Viele Wege – ein Ziel:
Der klimaneutrale Gebäudebestand 2050
Dr. Kai H. Warnecke, Präsident
Klimaneutralität ist ein zentrales gesellschaftliches Ziel. Besonders im Fokus steht dabei der Gebäudesektor, denn er muss ein elementares Bedürfnis des Menschen befriedigen: das Wohnen.
Gebäude bieten den Bewohnern nicht nur Wärme und Schutz, sie sind auch Lebensmittelpunkt und Zuhause. Daher müssen Wohnungen vor allem eins bleiben – für alle Menschen verfügbar und bezahlbar. Und genau dies ist die Herausforderung für den klimaneutralen Gebäudebestand!
Trotz dieser Besonderheit konnten die Treibhausgasemissionen im Gebäudesektor zwischen 1990 und 2020 bereits um 85 Mio. Tonnen CO2-Äquivalente reduziert werden. Das entspricht einer Reduktion um etwa 40 Prozent und damit mehr als in anderen Sektoren.

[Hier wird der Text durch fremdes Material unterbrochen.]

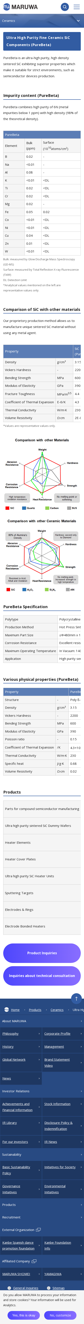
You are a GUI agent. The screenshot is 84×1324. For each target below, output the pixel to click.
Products (35, 1010)
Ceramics (57, 1010)
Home (15, 1010)
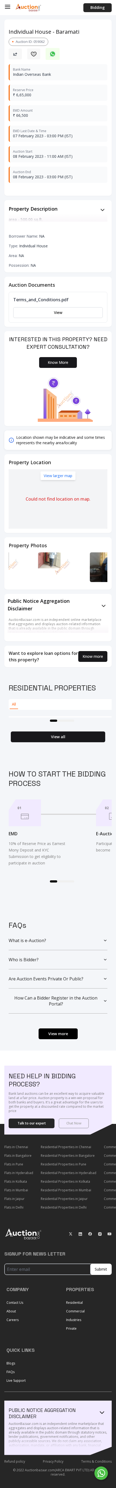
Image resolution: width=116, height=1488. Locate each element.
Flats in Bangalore (18, 1155)
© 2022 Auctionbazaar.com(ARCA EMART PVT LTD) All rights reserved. (58, 1472)
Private (71, 1328)
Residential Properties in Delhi (64, 1207)
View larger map (58, 475)
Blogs (10, 1363)
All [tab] (14, 704)
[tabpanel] (60, 716)
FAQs (10, 1372)
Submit (101, 1269)
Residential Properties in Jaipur (64, 1198)
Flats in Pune (13, 1164)
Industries (73, 1320)
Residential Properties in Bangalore (68, 1155)
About (11, 1311)
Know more (93, 656)
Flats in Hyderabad (18, 1173)
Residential (74, 1302)
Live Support (16, 1380)
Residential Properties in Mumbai (66, 1190)
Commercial (75, 1311)
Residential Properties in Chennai (66, 1147)
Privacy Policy (53, 1461)
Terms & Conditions (96, 1461)
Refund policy (14, 1461)
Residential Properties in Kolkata (65, 1181)
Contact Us (14, 1302)
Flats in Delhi (13, 1207)
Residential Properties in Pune (63, 1164)
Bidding (97, 7)
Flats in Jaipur (14, 1198)
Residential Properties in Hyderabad (68, 1173)
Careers (12, 1320)
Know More (58, 362)
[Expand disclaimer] (102, 209)
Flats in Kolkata (15, 1181)
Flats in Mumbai (16, 1190)
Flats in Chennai (16, 1147)
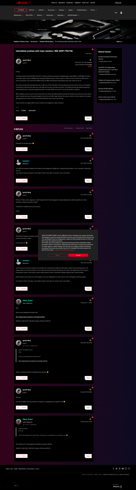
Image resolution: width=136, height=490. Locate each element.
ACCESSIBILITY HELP (32, 469)
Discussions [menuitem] (51, 10)
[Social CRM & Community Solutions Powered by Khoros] (117, 486)
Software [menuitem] (41, 10)
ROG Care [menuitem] (31, 10)
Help (116, 12)
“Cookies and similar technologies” (64, 250)
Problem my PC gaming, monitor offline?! (109, 80)
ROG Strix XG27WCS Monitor (105, 88)
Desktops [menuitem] (61, 10)
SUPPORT (92, 3)
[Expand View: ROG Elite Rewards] (79, 15)
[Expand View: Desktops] (65, 10)
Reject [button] (58, 255)
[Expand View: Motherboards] (23, 15)
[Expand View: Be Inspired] (26, 10)
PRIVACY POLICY (98, 474)
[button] (18, 118)
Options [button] (119, 41)
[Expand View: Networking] (65, 15)
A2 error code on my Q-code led (106, 97)
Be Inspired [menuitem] (21, 10)
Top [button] (17, 485)
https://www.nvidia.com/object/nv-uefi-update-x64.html (30, 317)
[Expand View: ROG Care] (35, 10)
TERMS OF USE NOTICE (87, 474)
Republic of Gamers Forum (21, 41)
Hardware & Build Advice (46, 41)
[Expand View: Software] (45, 10)
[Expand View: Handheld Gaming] (88, 10)
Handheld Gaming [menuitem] (81, 10)
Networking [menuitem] (60, 15)
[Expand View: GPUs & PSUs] (34, 15)
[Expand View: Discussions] (56, 10)
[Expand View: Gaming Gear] (54, 15)
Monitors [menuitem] (39, 15)
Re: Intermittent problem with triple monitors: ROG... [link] (68, 41)
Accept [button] (78, 255)
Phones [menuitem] (93, 10)
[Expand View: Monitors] (43, 15)
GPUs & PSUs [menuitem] (29, 15)
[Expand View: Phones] (96, 10)
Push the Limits (103, 61)
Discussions (34, 41)
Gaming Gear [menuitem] (49, 15)
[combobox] (68, 29)
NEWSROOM (22, 469)
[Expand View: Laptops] (74, 10)
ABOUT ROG (9, 469)
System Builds (32, 110)
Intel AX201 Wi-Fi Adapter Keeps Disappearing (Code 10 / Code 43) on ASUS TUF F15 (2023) (108, 70)
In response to (30, 345)
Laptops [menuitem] (70, 10)
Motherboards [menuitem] (17, 15)
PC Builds (23, 110)
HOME (15, 469)
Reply (88, 118)
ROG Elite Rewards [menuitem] (72, 15)
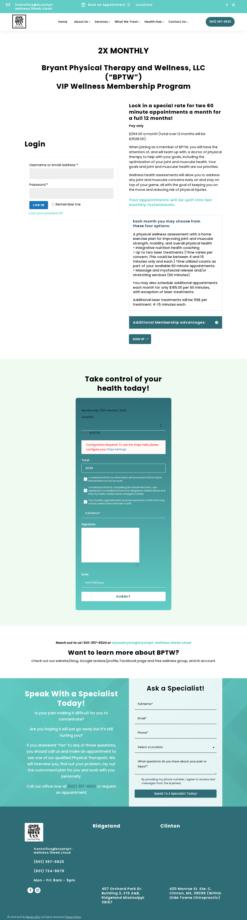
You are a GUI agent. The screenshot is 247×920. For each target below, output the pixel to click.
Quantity (87, 417)
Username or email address (61, 164)
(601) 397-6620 (220, 22)
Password (46, 184)
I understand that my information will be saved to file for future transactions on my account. (125, 479)
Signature (88, 524)
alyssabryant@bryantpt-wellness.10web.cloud (151, 642)
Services (101, 22)
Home (62, 22)
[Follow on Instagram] (233, 5)
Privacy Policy (73, 917)
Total (85, 460)
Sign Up (139, 339)
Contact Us (177, 22)
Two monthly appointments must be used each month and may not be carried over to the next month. (126, 502)
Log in (38, 205)
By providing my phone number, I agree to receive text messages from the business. (178, 781)
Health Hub (153, 22)
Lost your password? (46, 213)
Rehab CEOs (33, 917)
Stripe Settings (116, 449)
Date (85, 574)
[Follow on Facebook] (226, 5)
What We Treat (126, 22)
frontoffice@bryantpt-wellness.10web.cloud (34, 7)
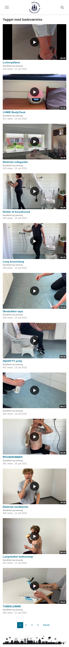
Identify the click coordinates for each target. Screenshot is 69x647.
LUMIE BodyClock (14, 112)
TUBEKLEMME (12, 606)
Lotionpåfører (11, 62)
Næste (46, 625)
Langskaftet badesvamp (18, 556)
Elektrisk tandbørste (15, 506)
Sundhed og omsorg (13, 66)
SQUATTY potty (12, 360)
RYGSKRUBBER (12, 457)
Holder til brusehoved (16, 211)
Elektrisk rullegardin (15, 162)
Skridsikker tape (13, 311)
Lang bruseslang (13, 261)
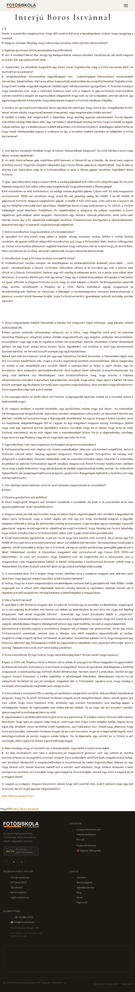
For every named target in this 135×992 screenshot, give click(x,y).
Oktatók (81, 877)
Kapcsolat (82, 902)
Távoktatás (17, 887)
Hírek (79, 897)
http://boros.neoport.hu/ (17, 796)
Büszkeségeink (84, 882)
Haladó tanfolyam (86, 834)
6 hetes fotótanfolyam (89, 829)
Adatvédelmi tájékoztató (106, 984)
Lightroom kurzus (20, 897)
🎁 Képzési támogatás (89, 850)
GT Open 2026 (19, 882)
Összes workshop (20, 877)
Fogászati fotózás (86, 845)
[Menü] (125, 5)
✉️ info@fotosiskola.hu (23, 922)
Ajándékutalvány (86, 887)
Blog (79, 892)
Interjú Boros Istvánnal (25, 808)
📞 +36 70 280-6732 (22, 917)
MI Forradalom (18, 892)
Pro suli (80, 839)
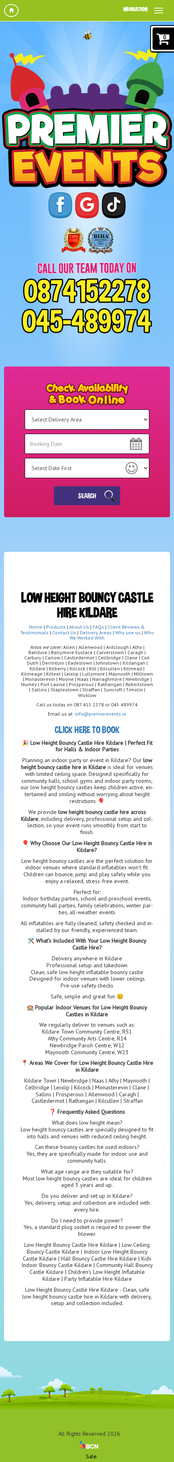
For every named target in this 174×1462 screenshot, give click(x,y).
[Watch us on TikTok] (114, 205)
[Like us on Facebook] (60, 205)
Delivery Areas (96, 632)
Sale (91, 1456)
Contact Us (64, 632)
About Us (79, 627)
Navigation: (135, 9)
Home (35, 627)
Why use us (127, 632)
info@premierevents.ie (100, 714)
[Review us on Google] (87, 205)
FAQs (98, 627)
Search (87, 496)
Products (56, 627)
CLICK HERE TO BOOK (87, 729)
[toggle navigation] (159, 10)
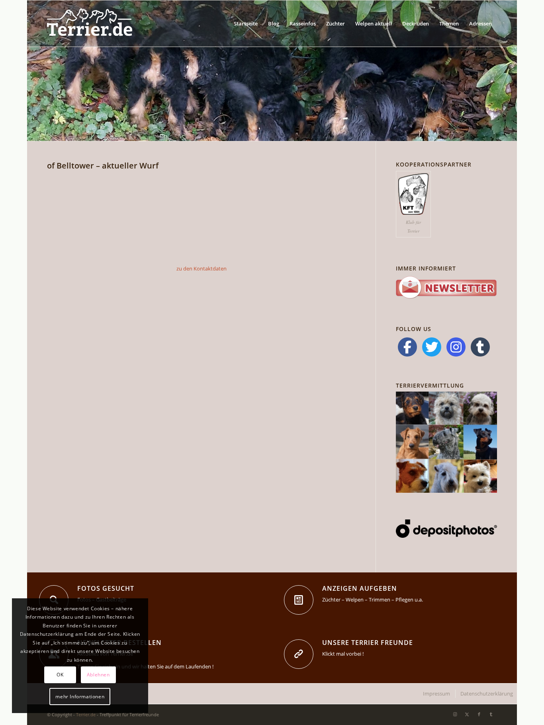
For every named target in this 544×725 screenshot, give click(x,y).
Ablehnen (98, 674)
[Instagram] (456, 347)
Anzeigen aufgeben (359, 588)
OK (60, 674)
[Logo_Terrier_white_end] (89, 23)
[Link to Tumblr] (491, 714)
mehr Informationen (79, 696)
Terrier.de (86, 714)
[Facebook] (407, 347)
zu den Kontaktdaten (201, 268)
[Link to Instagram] (455, 714)
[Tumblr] (480, 347)
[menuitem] (246, 23)
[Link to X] (467, 714)
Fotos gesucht (105, 588)
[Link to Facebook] (479, 714)
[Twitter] (431, 347)
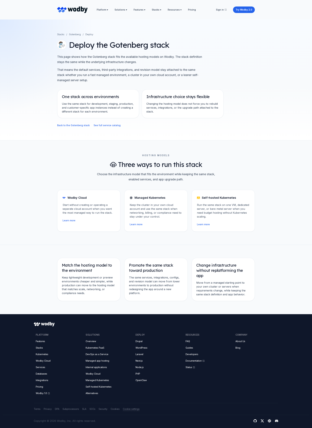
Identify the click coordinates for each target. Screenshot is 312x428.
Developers (192, 354)
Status (189, 367)
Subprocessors (71, 409)
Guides (189, 347)
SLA (84, 409)
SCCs (92, 409)
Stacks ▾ (156, 9)
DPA (57, 409)
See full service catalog (107, 125)
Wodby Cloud (43, 360)
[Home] (72, 9)
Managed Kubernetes (97, 380)
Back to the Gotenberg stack (73, 125)
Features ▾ (139, 9)
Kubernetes (42, 354)
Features (40, 341)
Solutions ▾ (121, 9)
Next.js (139, 360)
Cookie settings (131, 409)
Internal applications (96, 367)
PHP (138, 373)
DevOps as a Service (97, 354)
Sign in (220, 9)
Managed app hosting (97, 360)
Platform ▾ (102, 9)
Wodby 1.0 (41, 393)
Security (103, 409)
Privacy (48, 409)
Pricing (192, 9)
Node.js (140, 367)
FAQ (188, 341)
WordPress (141, 347)
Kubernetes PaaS (95, 347)
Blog (237, 347)
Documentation (194, 360)
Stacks (60, 34)
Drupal (139, 341)
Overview (91, 341)
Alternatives (92, 393)
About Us (240, 341)
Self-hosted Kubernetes (98, 386)
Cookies (115, 409)
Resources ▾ (175, 9)
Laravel (139, 354)
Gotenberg (75, 34)
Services (40, 367)
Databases (41, 373)
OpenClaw (141, 380)
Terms (37, 409)
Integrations (42, 380)
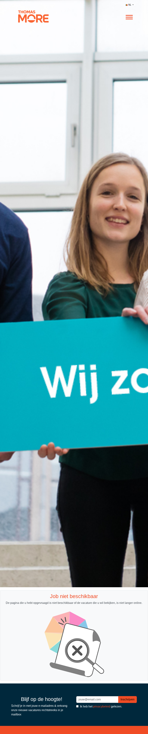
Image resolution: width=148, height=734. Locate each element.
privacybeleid (101, 706)
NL (130, 4)
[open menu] (129, 17)
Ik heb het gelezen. (100, 706)
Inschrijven (127, 699)
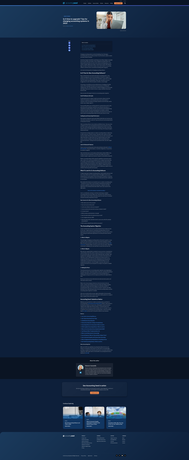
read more (67, 426)
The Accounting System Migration (87, 48)
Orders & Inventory (85, 441)
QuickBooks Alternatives (101, 439)
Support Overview (114, 437)
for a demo (85, 311)
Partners (101, 3)
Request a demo (118, 3)
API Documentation (114, 442)
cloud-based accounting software (95, 303)
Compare (98, 435)
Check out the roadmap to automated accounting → (96, 190)
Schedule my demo (94, 392)
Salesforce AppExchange (86, 446)
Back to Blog (67, 16)
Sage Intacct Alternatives (101, 441)
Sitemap (95, 455)
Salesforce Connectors (86, 444)
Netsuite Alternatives (100, 437)
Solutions (89, 3)
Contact (123, 442)
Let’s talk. (87, 353)
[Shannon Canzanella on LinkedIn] (80, 372)
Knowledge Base (113, 439)
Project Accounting (85, 439)
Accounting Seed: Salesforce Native (88, 49)
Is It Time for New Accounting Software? (88, 45)
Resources (107, 3)
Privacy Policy (83, 455)
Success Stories (96, 3)
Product (84, 3)
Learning (112, 441)
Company (124, 435)
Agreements (90, 455)
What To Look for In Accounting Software (88, 46)
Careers (123, 441)
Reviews (123, 439)
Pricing (111, 3)
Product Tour (84, 437)
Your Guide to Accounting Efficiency (88, 316)
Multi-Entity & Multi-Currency (87, 442)
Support (112, 435)
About (123, 437)
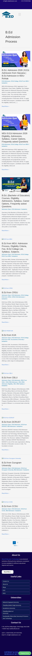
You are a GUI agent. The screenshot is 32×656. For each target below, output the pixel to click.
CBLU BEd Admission (12, 382)
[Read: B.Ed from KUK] (7, 330)
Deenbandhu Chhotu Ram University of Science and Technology (15, 617)
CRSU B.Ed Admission (18, 297)
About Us (5, 584)
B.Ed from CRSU (10, 292)
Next (16, 545)
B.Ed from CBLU (10, 377)
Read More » (5, 106)
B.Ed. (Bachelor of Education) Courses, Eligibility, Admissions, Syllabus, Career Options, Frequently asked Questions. (16, 201)
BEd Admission (11, 426)
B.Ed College (14, 81)
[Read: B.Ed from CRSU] (7, 288)
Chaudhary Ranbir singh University (12, 605)
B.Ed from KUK (9, 335)
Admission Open (6, 209)
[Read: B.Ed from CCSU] (7, 502)
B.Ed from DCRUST (11, 422)
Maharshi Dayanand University (11, 602)
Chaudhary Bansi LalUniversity (8, 612)
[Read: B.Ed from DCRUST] (8, 417)
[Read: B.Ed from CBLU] (7, 373)
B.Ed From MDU (23, 81)
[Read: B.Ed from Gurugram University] (11, 458)
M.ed (4, 593)
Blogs (4, 587)
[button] (19, 14)
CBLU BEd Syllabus (18, 384)
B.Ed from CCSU (10, 506)
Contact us (6, 581)
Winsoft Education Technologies (10, 559)
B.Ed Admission (6, 81)
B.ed (4, 590)
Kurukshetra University (17, 339)
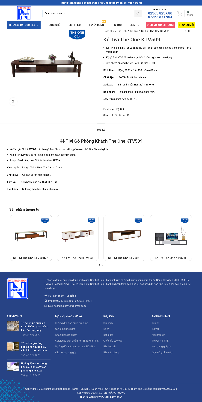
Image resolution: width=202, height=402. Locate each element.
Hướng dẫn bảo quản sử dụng (71, 323)
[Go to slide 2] (102, 265)
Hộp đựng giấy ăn (161, 346)
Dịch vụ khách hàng (160, 24)
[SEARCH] (138, 13)
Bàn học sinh (110, 346)
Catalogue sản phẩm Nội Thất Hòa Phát (76, 340)
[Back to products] (189, 31)
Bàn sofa (108, 334)
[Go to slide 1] (99, 265)
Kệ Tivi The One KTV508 (170, 258)
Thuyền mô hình (160, 340)
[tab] (101, 128)
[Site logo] (24, 13)
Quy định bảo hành (65, 328)
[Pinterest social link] (120, 115)
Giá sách (108, 323)
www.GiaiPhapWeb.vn (110, 396)
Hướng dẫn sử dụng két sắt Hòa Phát (75, 346)
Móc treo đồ (158, 334)
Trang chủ (108, 31)
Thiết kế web (87, 396)
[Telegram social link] (128, 115)
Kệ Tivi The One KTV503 (77, 258)
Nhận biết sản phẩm (66, 334)
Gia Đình (122, 31)
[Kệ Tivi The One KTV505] (124, 236)
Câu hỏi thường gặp (66, 352)
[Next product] (193, 31)
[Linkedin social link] (124, 115)
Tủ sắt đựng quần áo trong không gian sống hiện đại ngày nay (34, 327)
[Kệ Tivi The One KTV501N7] (31, 236)
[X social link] (116, 115)
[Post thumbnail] (13, 329)
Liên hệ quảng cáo (162, 352)
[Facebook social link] (112, 115)
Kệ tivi (106, 328)
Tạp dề (155, 323)
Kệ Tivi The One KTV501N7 (30, 258)
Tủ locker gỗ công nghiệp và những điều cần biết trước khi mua (34, 347)
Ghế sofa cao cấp (112, 340)
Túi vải (155, 328)
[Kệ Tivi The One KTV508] (171, 236)
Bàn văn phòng (111, 352)
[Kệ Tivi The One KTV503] (78, 236)
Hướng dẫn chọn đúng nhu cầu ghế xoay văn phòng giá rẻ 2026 (34, 367)
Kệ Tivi (134, 31)
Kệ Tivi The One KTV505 (123, 258)
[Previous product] (185, 31)
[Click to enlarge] (13, 101)
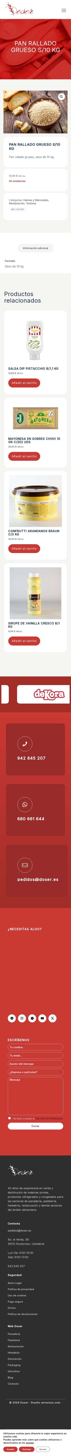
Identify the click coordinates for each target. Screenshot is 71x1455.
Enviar (35, 1126)
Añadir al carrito (24, 383)
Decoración (15, 1358)
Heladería (13, 1352)
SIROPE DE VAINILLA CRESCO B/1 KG (34, 625)
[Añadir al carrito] (59, 318)
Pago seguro (15, 1301)
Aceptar (10, 1449)
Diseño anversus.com (45, 1402)
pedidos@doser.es (19, 1230)
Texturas (31, 203)
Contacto (13, 1383)
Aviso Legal (15, 1282)
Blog (10, 1377)
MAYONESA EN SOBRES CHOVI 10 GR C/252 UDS (34, 440)
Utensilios (14, 1371)
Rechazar (26, 1449)
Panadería (14, 1333)
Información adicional (35, 248)
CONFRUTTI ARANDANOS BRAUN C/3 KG (33, 532)
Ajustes (42, 1449)
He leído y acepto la (38, 1118)
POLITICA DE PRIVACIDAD (49, 1118)
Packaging (14, 1365)
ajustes (30, 1442)
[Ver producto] (59, 323)
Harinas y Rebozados (35, 200)
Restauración (16, 203)
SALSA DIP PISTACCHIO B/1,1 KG (33, 368)
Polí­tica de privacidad (21, 1289)
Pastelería (14, 1340)
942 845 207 (16, 1266)
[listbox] (35, 1072)
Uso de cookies (17, 1295)
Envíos (12, 1307)
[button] (61, 96)
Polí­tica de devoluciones (23, 1314)
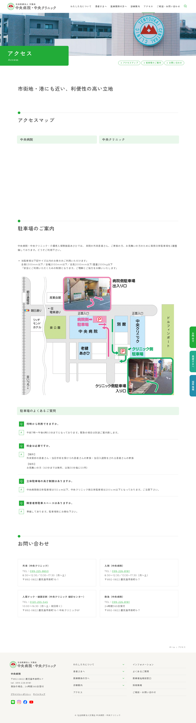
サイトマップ (39, 694)
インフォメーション (143, 664)
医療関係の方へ (81, 678)
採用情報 (137, 685)
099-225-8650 (39, 571)
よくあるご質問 (141, 671)
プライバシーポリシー (21, 694)
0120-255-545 (39, 602)
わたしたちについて (83, 664)
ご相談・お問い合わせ (144, 692)
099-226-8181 (121, 571)
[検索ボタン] (185, 6)
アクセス (78, 692)
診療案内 (78, 685)
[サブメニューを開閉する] (123, 664)
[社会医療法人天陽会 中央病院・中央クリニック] (31, 6)
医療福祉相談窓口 (142, 678)
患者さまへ (79, 671)
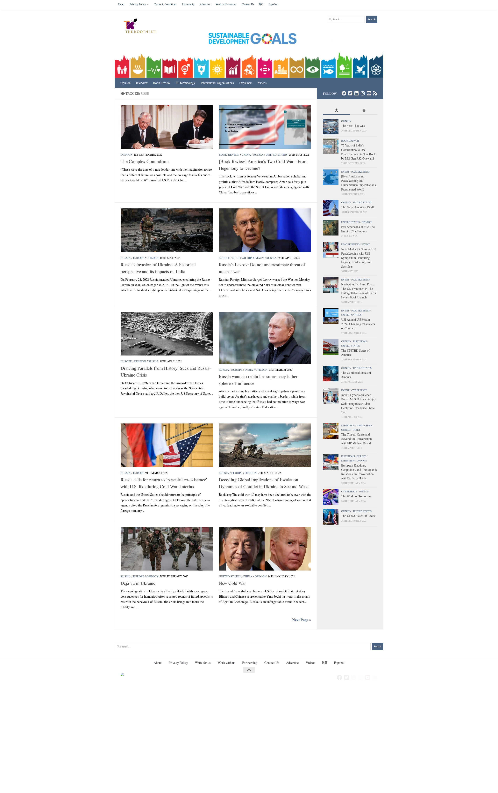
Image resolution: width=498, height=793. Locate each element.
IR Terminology (185, 83)
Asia (359, 425)
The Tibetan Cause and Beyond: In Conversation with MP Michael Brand (356, 438)
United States (277, 154)
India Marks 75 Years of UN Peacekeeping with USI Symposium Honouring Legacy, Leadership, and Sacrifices (358, 257)
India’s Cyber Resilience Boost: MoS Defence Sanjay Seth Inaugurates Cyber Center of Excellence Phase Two (358, 403)
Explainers (245, 83)
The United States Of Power (358, 516)
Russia (258, 154)
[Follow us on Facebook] (344, 93)
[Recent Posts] (336, 110)
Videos (262, 83)
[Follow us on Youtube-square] (368, 93)
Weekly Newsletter (226, 4)
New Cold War (232, 583)
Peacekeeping (360, 171)
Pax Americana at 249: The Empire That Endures (358, 229)
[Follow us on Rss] (375, 93)
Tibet (356, 429)
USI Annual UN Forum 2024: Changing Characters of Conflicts (358, 323)
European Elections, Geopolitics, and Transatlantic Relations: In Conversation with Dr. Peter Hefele (359, 471)
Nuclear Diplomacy (248, 258)
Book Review (161, 83)
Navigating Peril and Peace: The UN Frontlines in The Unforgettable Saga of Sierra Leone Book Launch (358, 290)
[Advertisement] (116, 715)
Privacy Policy (138, 4)
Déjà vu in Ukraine (138, 583)
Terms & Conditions (165, 4)
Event (345, 171)
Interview (142, 83)
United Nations (351, 315)
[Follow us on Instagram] (362, 93)
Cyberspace (359, 390)
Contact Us (248, 4)
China (246, 154)
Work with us (226, 662)
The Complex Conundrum (145, 161)
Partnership (188, 4)
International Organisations (217, 83)
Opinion (125, 83)
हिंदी (261, 4)
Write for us (203, 662)
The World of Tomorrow (356, 496)
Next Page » (301, 619)
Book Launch (350, 140)
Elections (360, 341)
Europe (138, 258)
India (249, 369)
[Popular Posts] (363, 110)
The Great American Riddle (358, 207)
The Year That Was (353, 125)
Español (273, 4)
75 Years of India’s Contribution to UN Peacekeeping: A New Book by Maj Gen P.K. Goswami (358, 151)
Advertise (205, 4)
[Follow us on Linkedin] (356, 93)
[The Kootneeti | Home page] (142, 26)
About (120, 4)
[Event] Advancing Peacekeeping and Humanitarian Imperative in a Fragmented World (359, 182)
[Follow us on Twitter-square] (350, 93)
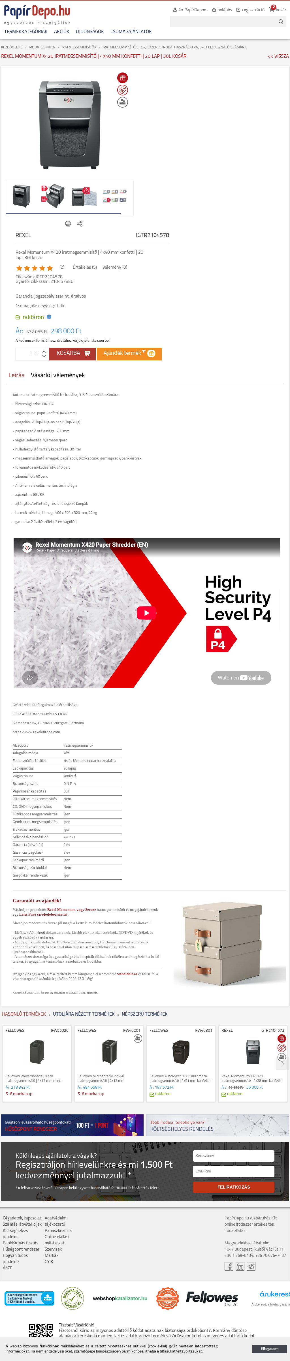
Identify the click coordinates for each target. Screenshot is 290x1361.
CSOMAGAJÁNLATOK (131, 31)
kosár (281, 10)
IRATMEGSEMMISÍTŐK (78, 47)
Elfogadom (270, 1349)
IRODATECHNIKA (42, 47)
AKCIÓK (61, 31)
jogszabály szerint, (60, 296)
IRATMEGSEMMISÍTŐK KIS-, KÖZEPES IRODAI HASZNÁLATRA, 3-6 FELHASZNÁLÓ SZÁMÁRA (175, 47)
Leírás (16, 375)
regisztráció (253, 10)
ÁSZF (7, 1268)
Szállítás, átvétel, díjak (22, 1225)
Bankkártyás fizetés (20, 1243)
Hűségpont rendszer (21, 1249)
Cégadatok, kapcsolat (22, 1218)
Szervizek (53, 1249)
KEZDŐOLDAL (11, 47)
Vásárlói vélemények (58, 375)
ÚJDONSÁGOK (90, 31)
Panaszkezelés (58, 1231)
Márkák (51, 1256)
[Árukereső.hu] (72, 1309)
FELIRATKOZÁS (234, 1187)
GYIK (49, 1262)
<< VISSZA (278, 56)
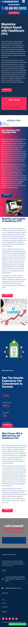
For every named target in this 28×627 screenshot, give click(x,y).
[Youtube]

Die einfachen, bezahlbaren Maßnahmen sind überwiegend umgesetzt. Nach der Pflicht folgt die Kür. Der weitere Weg wird nicht mit der bisherigen Politik und zulasten der Eigentümer und Nutzer zu bestreiten sein. Neue Wege und Strategien sind nötig, die Vermieter und Mieter nicht länger gegeneinander ausspielen, sondern sie Klimaschutz mitgestalten und an den Vorteilen teilhaben lässt.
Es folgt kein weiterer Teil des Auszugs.